Huit organisations de malades et de professionnels viennent de lancer un livre blanc pour dénoncer les prix « exorbitants et injustifiés » des nouveaux médicaments. Médecins du Monde, Médecins sans frontières, La Ligue contre le cancer, l’UFC que choisir, France Assos Santé, Aides, l’UAEM (universités alliées pour les médicaments essentiels) et la revue Prescrire s’allient donc pour dénoncer une situation de plus en plus préoccupante. Elles s’étaient déjà regroupées en 2014, à l’époque sur l’hépatite C et le prix du Solvadi pour inciter les pouvoirs publics à inscrire cette question du prix des médicaments dans l’agenda national. Le but aujourd’hui est donc d’amplifier cette démarche devant l’inflation du prix des innovations thérapeutiques.

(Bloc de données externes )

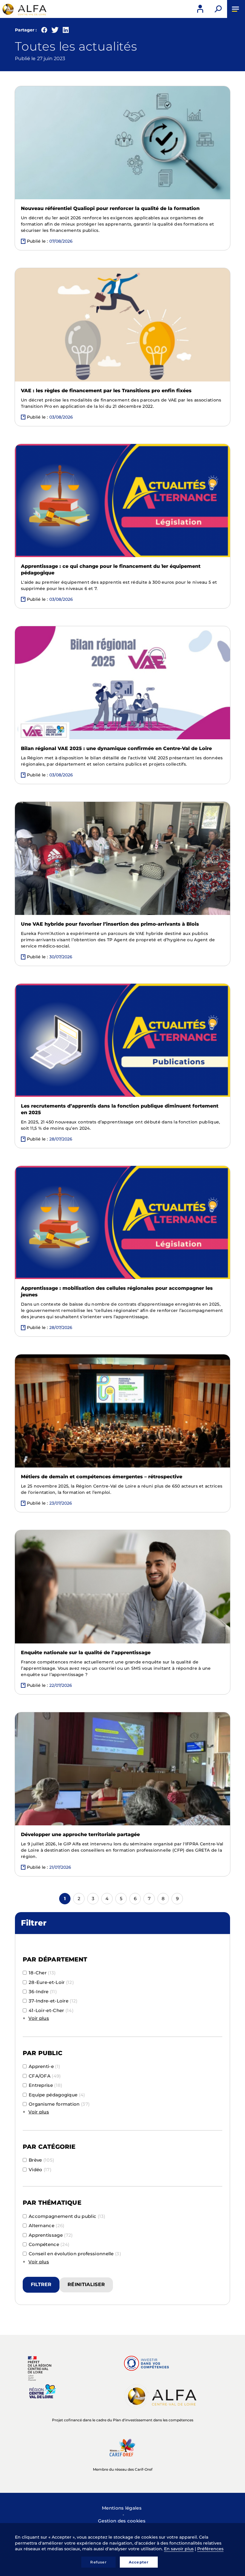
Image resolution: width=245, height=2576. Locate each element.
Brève (41, 2160)
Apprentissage (51, 2235)
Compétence (49, 2244)
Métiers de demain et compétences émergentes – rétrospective (101, 1476)
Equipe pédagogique (57, 2095)
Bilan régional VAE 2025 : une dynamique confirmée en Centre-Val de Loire (116, 748)
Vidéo (40, 2169)
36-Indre (43, 1991)
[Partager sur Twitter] (55, 31)
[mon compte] (200, 9)
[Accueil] (24, 9)
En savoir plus (179, 2548)
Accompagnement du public (67, 2216)
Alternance (47, 2225)
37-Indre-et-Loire (53, 2001)
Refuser (98, 2562)
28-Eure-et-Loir (51, 1982)
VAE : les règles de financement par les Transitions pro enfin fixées (106, 390)
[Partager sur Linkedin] (66, 31)
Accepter (139, 2562)
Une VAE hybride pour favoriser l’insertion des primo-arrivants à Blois (110, 924)
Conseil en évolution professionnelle (75, 2253)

400 000 euros pour les nouveaux traitements contre le cancer
En oncologie, « le coût moyen d'une année de vie gagnée est passé de 15 877 euros en 1996, à 175 968 euros en 2016 », rappelle la Ligue contre le cancer. Et l’association est d’autant plus inquiète que l’arrivée prochaine des traitements CAR-T risque de faire flamber encore davantage les prix. Pour l’instant les deux traitements approuvés aux États-Unis, se chiffrent à des prix de 475 000 et 375 000 dollars par patient. « L’innovation n’a de valeur que si elle est accessible », souligne Catherine Simonin de la Ligue contre le Cancer.
Les laboratoires « demandent des prix astronomiques même quand les médicaments n'ont pas nécessité d'investissement important en recherche et développement », renchérit l'association UFC-Que Choisir. L'UFC cite l'exemple de plusieurs médicaments, dont le « Keytruda », indiqué dans le traitement de certains mélanomes, pour lequel « la Haute autorité de santé a estimé que l'amélioration du service médical rendu » n'était « que mineure par rapport aux traitements existants », mais qui coûte en France jusqu’à « 72 000 euros par an ».
Le poids des lobbys
Les huit organisations dénoncent donc un manque flagrant de transparence sur ce sujet et notamment sur la fixation des prix. Olivier Maguet, de Médecins du monde, cite notamment le rapport de la Cour des comptes qui évoque des « pressions difficiles à écarter » et souligne que « des interventions auprès des pouvoirs publics motivées par des considérations de nature industrielle conduisent parfois à fixer ou à maintenir des prix anormalement élevés ». Pour reprendre les mots récents du président sur un autre sujet, « nous avons un sérieux problème de pognon sur le médicament », a estimé M. Maguet.
Les huit organisations alertent également sur : un usage abusif des brevets qui permet de maintenir des monopoles et donc des prix élevés, des innovations qui bénéficient de mises accélérées sur le marché alors qu’elles ne présentent pas forcément de valeur thérapeutique ajoutée ou encore le développement des ruptures de stocks.
Les pistes de sénateurs
Alors que le gouvernement doit réunir les industriels du secteur le 10 juillet prochain, les associations demandent donc une transparence à tous les niveaux : sur les coûts de recherche et développement, sur les essais cliniques et sur les prix, et de nouveaux mécanismes de fixation des prix. Et après avoir posé le constat avec ce livre blanc, les huit organisations devraient continuer à travailler sur le sujet pour livrer des propositions à la rentrée.
Ce même mercredi, les sénateurs de la commission des affaires sociales ont justement formulé des propositions pour renforcer l'accès précoce aux médicaments innovants. Ils suggèrent d'accélérer et d'assouplir le dispositif des autorisations temporaires d'utilisation (ATU), de délivrer les ATU par indication et non plus par produit, d'envisager une procédure accélérée d'accès au marché pour des produits innovants fléchés comme prioritaires ou encore de mettre en place un remboursement temporaire pour des médicaments prometteurs mais insuffisamment développés.